Katti Kantha Rao starts off all right, actually. It is the story about how Kantha Rao (Allari Naresh) gets things done only by the process of hoodwinking and manipulation. His major pain points in life are his sisters' greedy husbands (Krishna Bhagawan and Srinivas Reddy), and his familial responsibilities of getting his 2 other sisters married.
Meanwhile he has a secret girlfriend (Kamna Jethmalani), whom he cannot marry until he fulfils a bizarre contract that his dad (Dharmavarapu Subrahamanyam) had gotten him to sign in the past. Then, there is the heroine's father (Kota Srinivasa Rao), an aspiring village president who is pitched against an evil rival (Ahuti Prasad). How Kantha Rao gets past these hurdles to marry his woman is what the plot is all about.
The jokes maintain the mood of no-fuss silliness all through, with a few genuinely brilliant moments sparkling at times (for example, the
pellichoopulu scene). Aided by a cast that is visibly having fun with the nonsense - with Allari Naresh and Kota Srinivasa Rao standing out for some sheer craftsmanship - the lightheadedness is quite infectious, even if not very intelligent.

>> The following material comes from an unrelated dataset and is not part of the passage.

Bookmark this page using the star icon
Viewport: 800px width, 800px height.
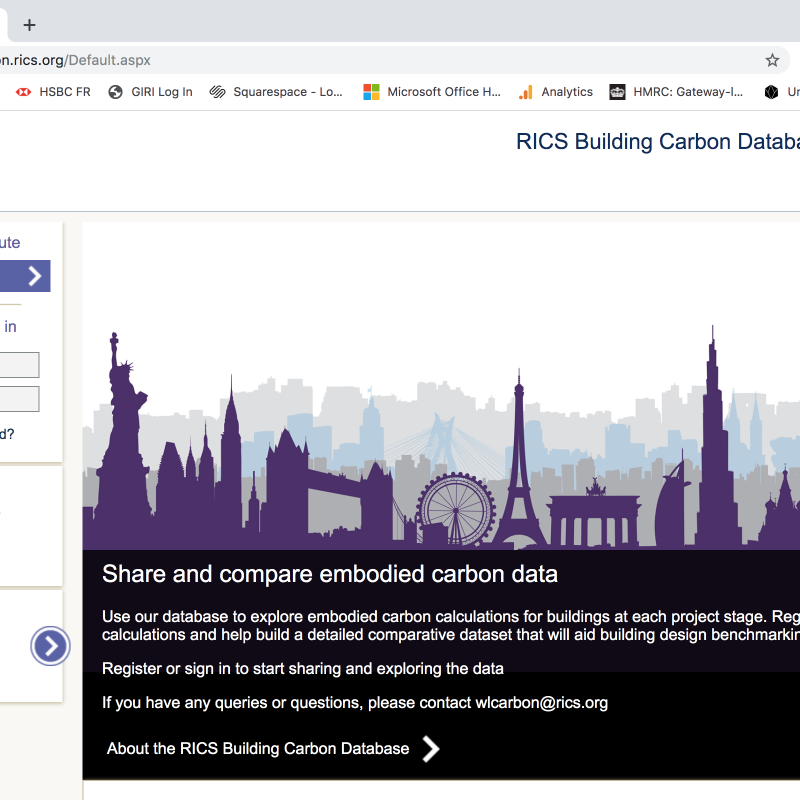772,60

However, there is plenty of unpleasant melodrama towards the end, that harks back to the days of some of the adult-themed comedies of '90s, wherein issues like a woman's ("soiled") virginity used to be discussed with as much prudence as one would talk about the weather. The movie is unlike a recent, much more funnier, and much cleaner,
offering by the same team.
Basically, it's a formula EVV-Naresh offering, with production values that are only a bit higher than elementary. The effects of the comedy last about as long as the jokes in a joke book you pick up from a store on a railway platform, and each actor has a maximum of a few LOLs written for him (except for Kota and Naresh, of course). A few yawns and some rounds of looking at your watch later, they all wind up. The song-and-dance routines serve to extend the run time of the flick.
On the whole, you could watch this movie and forget about it, but the more discerning may also want to jump directly to step 2 of that process.